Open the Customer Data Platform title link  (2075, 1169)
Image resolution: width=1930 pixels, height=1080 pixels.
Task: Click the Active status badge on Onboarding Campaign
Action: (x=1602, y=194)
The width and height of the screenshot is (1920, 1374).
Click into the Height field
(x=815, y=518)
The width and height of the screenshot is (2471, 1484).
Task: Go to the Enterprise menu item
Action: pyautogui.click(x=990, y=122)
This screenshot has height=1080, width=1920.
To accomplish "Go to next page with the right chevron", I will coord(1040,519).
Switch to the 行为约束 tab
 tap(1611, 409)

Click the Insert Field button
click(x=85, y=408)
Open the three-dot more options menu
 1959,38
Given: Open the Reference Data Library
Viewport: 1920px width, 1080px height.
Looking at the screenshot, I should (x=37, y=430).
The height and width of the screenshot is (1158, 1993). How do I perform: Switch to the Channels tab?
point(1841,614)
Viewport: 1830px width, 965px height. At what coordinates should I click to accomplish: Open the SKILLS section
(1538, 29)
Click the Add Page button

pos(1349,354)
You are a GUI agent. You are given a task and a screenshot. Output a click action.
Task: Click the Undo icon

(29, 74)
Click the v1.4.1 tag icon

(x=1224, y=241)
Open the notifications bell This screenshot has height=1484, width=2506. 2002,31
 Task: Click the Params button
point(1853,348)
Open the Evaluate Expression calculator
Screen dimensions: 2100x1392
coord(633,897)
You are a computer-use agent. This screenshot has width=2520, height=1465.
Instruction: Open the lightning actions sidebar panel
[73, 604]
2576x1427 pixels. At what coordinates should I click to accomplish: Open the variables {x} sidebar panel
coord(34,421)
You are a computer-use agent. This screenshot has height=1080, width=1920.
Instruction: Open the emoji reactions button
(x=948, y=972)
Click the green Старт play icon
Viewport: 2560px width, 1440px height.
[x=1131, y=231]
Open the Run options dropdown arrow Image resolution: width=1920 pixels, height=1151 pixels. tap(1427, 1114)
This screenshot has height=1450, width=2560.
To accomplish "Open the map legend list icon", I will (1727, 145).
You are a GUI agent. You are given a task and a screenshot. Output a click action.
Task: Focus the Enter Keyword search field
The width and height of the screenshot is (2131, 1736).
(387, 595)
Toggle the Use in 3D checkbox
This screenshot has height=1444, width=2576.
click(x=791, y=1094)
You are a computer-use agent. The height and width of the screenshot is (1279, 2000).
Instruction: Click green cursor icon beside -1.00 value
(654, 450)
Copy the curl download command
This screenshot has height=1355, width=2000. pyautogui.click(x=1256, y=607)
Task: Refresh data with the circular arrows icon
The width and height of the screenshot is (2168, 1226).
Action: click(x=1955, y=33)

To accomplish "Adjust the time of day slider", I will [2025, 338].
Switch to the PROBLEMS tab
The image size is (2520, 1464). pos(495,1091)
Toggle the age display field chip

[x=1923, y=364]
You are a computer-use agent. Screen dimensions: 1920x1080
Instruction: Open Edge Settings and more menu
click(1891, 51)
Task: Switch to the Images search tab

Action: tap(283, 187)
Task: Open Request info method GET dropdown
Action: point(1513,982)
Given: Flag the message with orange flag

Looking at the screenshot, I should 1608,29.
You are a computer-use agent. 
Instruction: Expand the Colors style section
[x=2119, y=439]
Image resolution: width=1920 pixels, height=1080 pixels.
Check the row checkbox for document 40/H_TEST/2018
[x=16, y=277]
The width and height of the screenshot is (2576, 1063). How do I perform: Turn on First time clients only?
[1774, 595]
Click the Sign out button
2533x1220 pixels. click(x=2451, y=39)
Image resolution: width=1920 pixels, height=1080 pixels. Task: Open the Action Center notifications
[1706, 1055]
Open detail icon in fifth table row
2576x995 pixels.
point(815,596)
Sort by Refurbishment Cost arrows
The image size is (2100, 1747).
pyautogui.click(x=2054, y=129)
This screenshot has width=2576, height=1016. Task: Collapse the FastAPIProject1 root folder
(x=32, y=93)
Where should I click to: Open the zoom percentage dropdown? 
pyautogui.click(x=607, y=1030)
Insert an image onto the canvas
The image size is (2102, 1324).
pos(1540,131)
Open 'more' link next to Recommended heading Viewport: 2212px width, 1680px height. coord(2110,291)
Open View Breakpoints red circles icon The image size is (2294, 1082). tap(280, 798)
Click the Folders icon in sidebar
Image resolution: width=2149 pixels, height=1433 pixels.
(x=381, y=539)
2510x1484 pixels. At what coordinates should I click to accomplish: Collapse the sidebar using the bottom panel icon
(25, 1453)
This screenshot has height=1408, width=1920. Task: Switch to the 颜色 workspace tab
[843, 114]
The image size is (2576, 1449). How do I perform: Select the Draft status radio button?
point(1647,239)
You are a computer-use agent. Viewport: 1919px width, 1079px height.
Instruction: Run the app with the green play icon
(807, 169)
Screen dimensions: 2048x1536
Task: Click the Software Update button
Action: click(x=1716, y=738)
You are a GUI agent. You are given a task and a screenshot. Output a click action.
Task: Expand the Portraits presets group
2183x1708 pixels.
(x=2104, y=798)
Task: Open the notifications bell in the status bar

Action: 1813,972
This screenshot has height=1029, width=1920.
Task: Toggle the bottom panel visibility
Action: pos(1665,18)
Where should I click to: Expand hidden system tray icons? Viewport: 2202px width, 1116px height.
• • • • • • •
» **PROBLEM DETAILS**
Each line of the records that holds the word "will" should be copied out.

» **EXERCISE ANSWER**
To accomplish "Go to next page with the right chevron", I will coord(1040,519).
To accomplish "Open the map legend list icon", I will (1727, 145).
To accomplish "Adjust the time of day slider", I will [2025, 338].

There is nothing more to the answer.